Au fil des événements
 

30 septembre 2004

   

Université Laval

Sorciers d'aujourd'hui

Les maux du monde font parler le chaman

par Renée Larochelle

"Je suis malade parce que j'ai agi en désaccord avec mes sentiments ou mes pensées." "Je suis malade parce que j'ai rompu l'harmonie de mes relations avec les autres." "Je suis malade parce que j'ai dérogé à l'équilibre des forces de l'univers." Voilà, dans son essence, le concept chamanique de la maladie, qui résume en même temps le chamanisme comme voie spirituelle ayant guidé l'humanité depuis des millénaires. Appelé au chevet de l'individu souffrant, le chaman-guérisseur usera de tous ses pouvoirs afin de rétablir l'ordre et, du même coup, la santé chez celui qui a osé transgresser les interdits en vigueur.
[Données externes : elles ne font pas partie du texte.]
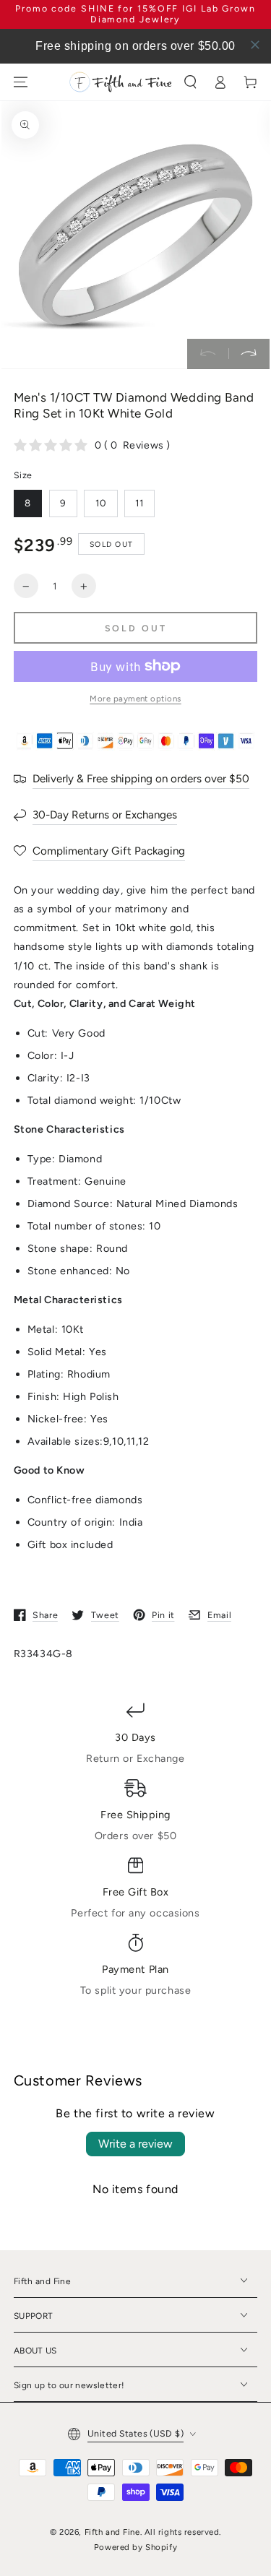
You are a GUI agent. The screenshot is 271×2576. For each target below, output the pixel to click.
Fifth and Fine (112, 2532)
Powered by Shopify (135, 2547)
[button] (190, 82)
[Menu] (20, 82)
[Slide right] (249, 354)
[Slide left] (207, 354)
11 (139, 503)
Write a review (135, 2144)
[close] (255, 45)
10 (101, 503)
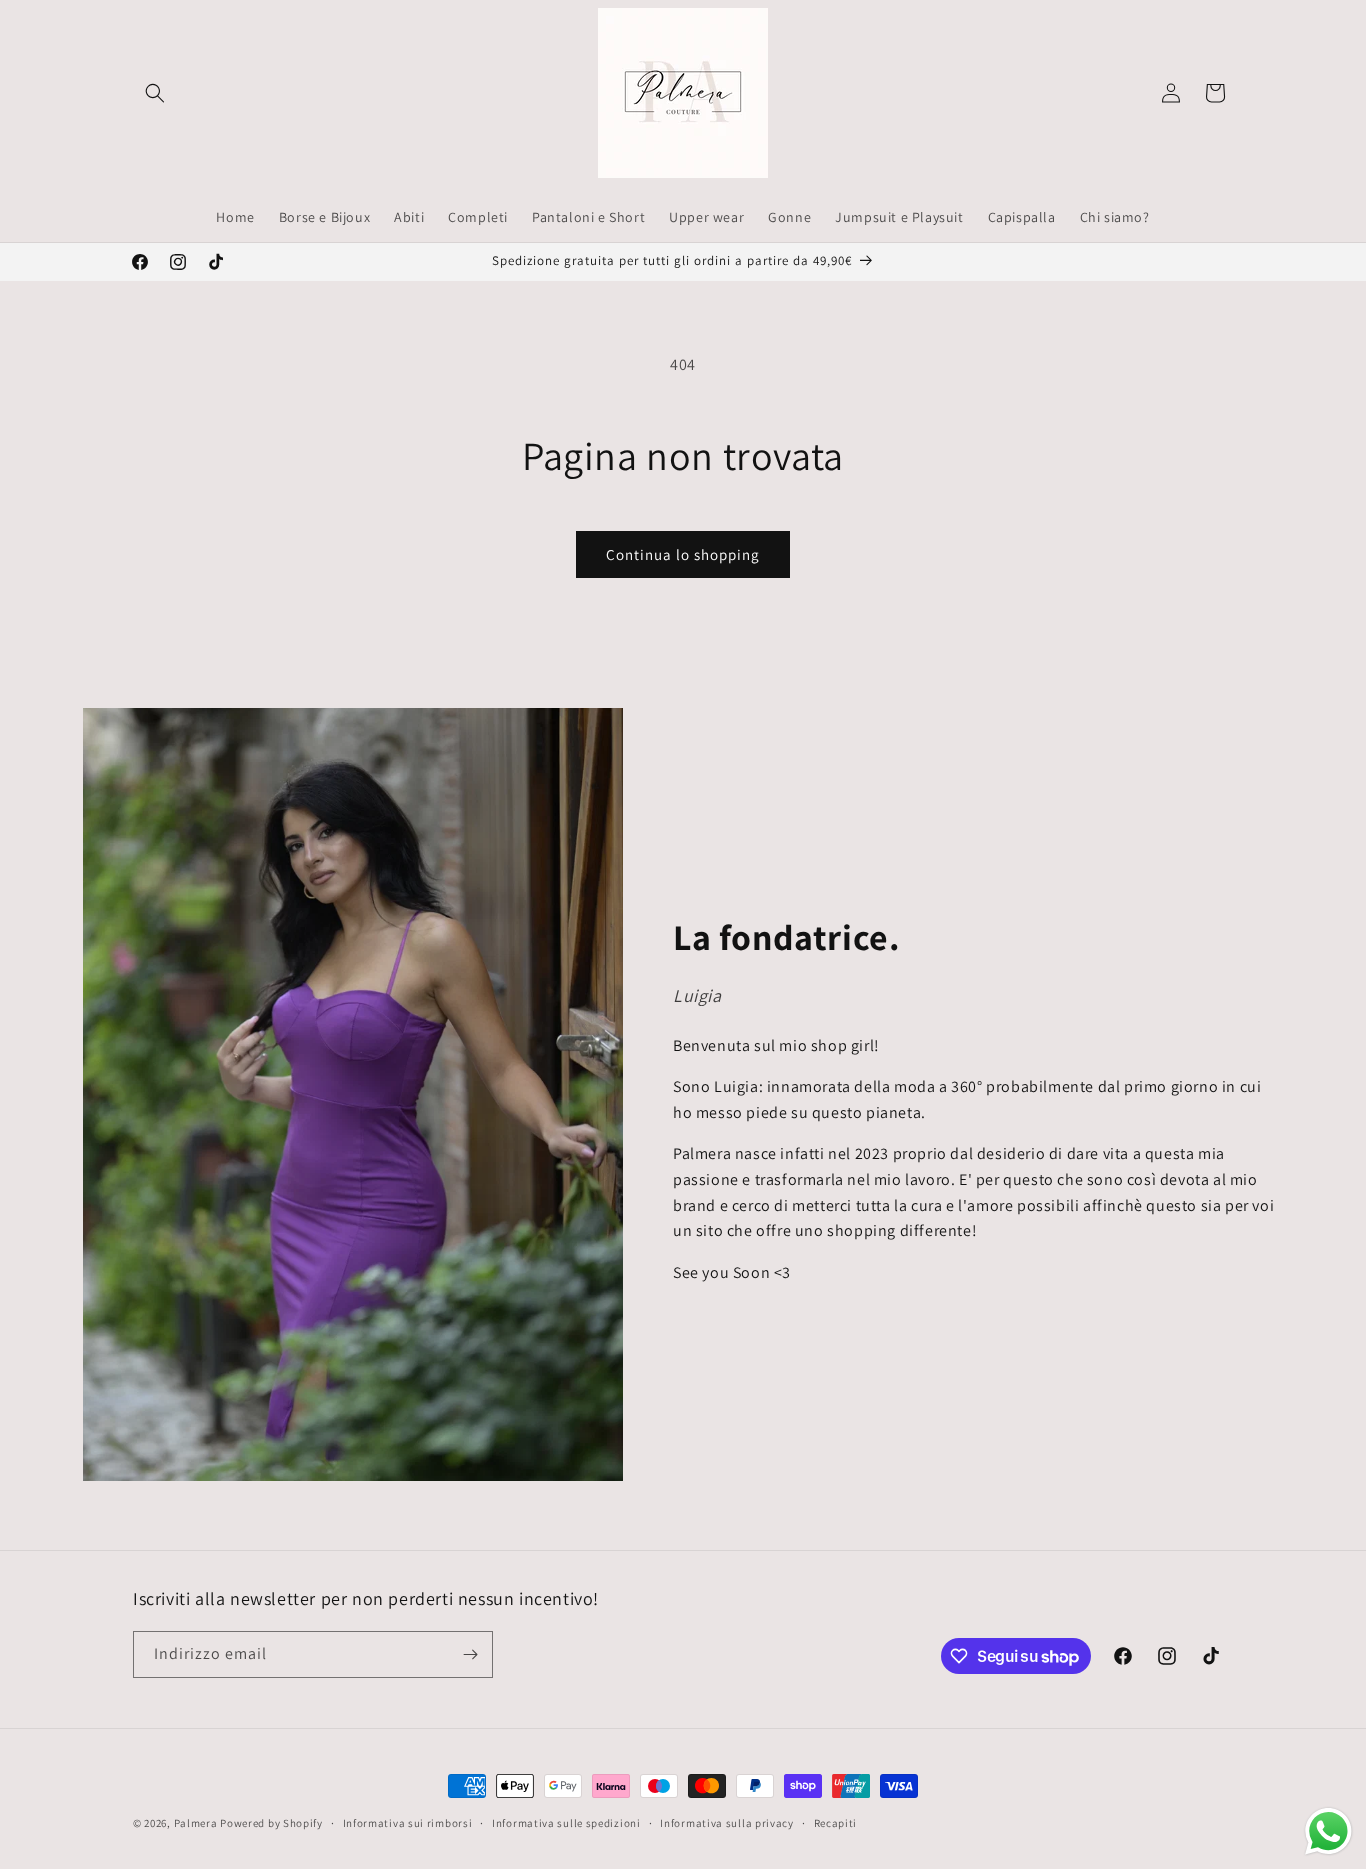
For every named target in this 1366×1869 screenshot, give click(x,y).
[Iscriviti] (470, 1654)
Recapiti (836, 1823)
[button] (155, 93)
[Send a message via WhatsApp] (1328, 1831)
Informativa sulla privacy (727, 1823)
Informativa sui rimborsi (408, 1823)
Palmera (196, 1823)
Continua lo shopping (683, 554)
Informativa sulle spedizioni (566, 1823)
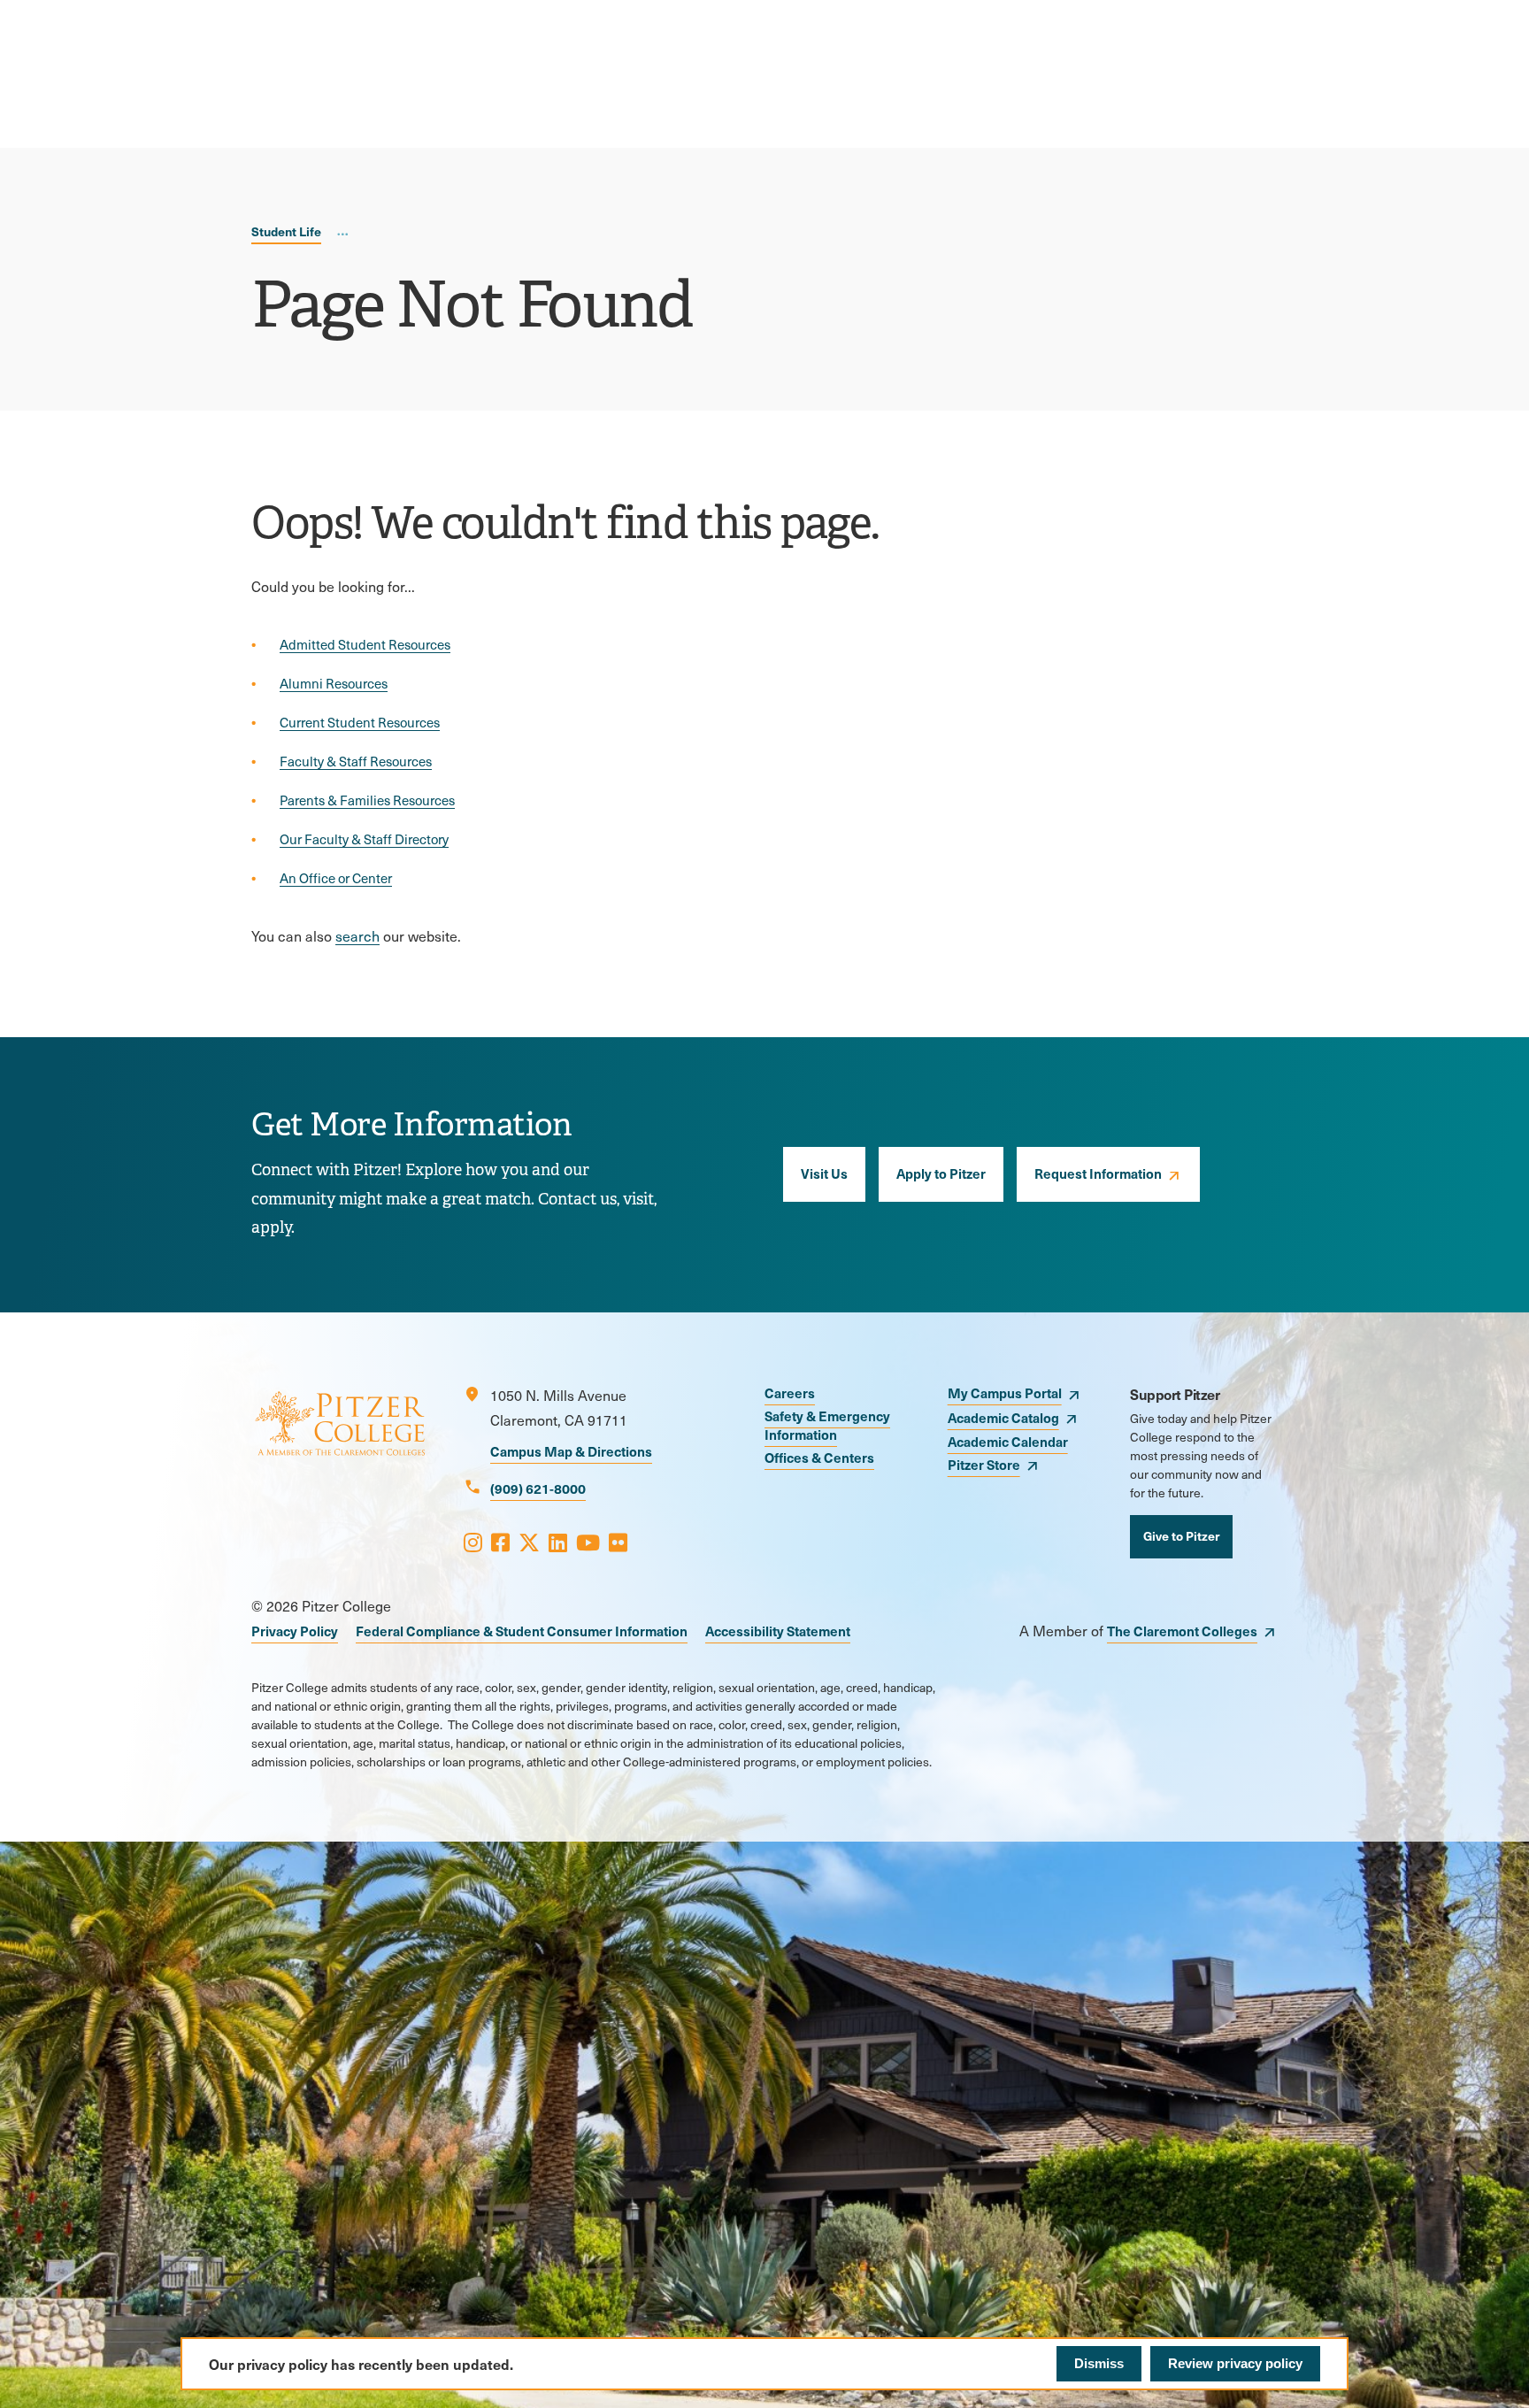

"Par exemple, chez les Galibi de Guyane française, la transgression la plus dangereuse pour une femme est le contact avec une source d'eau lors des menstruations, a révélé Jean-Jacques Chalifoux, professeur au Département d'anthropologie et conférencier au symposium sur le chamanisme qui a eu lieu récemment à l'Université. De son côté, l'homme doit éviter de toucher une femme menstruée, sous peine de vieillir prématurément. Enfin, le chaman risque lui-même de perdre tous ses pouvoirs s'il entre en contact avec le sang menstruel."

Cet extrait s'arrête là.